630 Scopus citations

Abstract

Here, we propose a new model for understanding the Warburg effect in tumor metabolism. Our hypothesis is that epithelial cancer cells induce the Warburg effect (aerobic glycolysis) in neighboring stromal fibroblasts. These cancer-associated fibroblasts, then undergo myo-fibroblastic differentiation, and secrete lactate and pyruvate (energy metabolites resulting from aerobic glycolysis). Epithelial cancer cells could then take up these energy-rich metabolites and use them in the mitochondrial TCA cycle, thereby promoting efficient energy production (ATP generation via oxidative phosphorylation), resulting in a higher proliferative capacity. In this alternative model of tumorigenesis, the epithelial cancer cells instruct the normal stroma to transform into a wound-healing stroma, providing the necessary energy-rich micro-environment for facilitating tumor growth and angiogenesis. In essence, the fibroblastic tumor stroma would directly feed the epithelial cancer cells, in a type of host-parasite relationship.

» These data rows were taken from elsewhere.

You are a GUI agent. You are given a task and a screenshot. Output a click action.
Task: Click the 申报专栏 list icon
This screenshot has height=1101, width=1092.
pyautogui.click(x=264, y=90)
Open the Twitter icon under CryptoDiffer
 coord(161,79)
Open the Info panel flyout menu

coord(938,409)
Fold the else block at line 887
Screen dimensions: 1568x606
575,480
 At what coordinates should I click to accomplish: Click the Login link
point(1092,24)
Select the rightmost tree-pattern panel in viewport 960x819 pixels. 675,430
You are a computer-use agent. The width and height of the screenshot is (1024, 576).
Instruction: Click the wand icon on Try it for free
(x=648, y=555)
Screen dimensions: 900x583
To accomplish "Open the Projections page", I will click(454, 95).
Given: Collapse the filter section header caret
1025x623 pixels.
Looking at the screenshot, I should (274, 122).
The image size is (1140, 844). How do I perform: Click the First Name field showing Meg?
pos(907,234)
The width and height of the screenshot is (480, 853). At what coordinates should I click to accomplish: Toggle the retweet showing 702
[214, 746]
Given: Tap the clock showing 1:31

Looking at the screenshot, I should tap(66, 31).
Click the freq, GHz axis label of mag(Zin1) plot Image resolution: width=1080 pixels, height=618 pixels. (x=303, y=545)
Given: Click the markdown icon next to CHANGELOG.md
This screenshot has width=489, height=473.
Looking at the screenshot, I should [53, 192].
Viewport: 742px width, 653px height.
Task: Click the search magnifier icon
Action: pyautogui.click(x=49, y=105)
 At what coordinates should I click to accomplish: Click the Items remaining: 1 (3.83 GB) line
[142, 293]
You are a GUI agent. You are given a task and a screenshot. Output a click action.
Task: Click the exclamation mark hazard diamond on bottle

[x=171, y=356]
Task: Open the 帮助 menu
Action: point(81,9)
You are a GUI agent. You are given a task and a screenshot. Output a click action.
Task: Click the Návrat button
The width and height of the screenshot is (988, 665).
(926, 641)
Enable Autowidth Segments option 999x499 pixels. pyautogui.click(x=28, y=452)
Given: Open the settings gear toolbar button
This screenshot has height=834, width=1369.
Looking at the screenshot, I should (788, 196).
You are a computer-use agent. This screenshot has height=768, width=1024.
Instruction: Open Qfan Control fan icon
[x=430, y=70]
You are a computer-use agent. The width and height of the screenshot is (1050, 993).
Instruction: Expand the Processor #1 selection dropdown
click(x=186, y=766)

We have termed this new idea the "Reverse Warburg Effect." In this scenario, the epithelial tumor cells "corrupt" the normal stroma, turning it into a factory for the production of energyrich metabolites. This alternative model is still consistent with Warburg's original observation that tumors show a metabolic shift towards aerobic glycolysis. In support of this idea, unbiased proteomic analysis and transcriptional profiling of a new model of cancer-associated fibroblasts [caveolin-1 (Cav-1) deficient stromal cells], shows the upregulation of both (1) myo-fibroblast markers and (2) glycolytic enzymes, under normoxic conditions. We validated the expression of these proteins in the fibroblastic stroma of human breast cancer tissues that lack stromal Cav-1. Importantly, a loss of stromal Cav-1 in human breast cancers is associated with tumor recurrence, metastasis, and poor clinical outcome. Thus, an absence of stromal Cav-1 may be a biomarker for the "Reverse Warburg Effect," explaining its powerful predictive value.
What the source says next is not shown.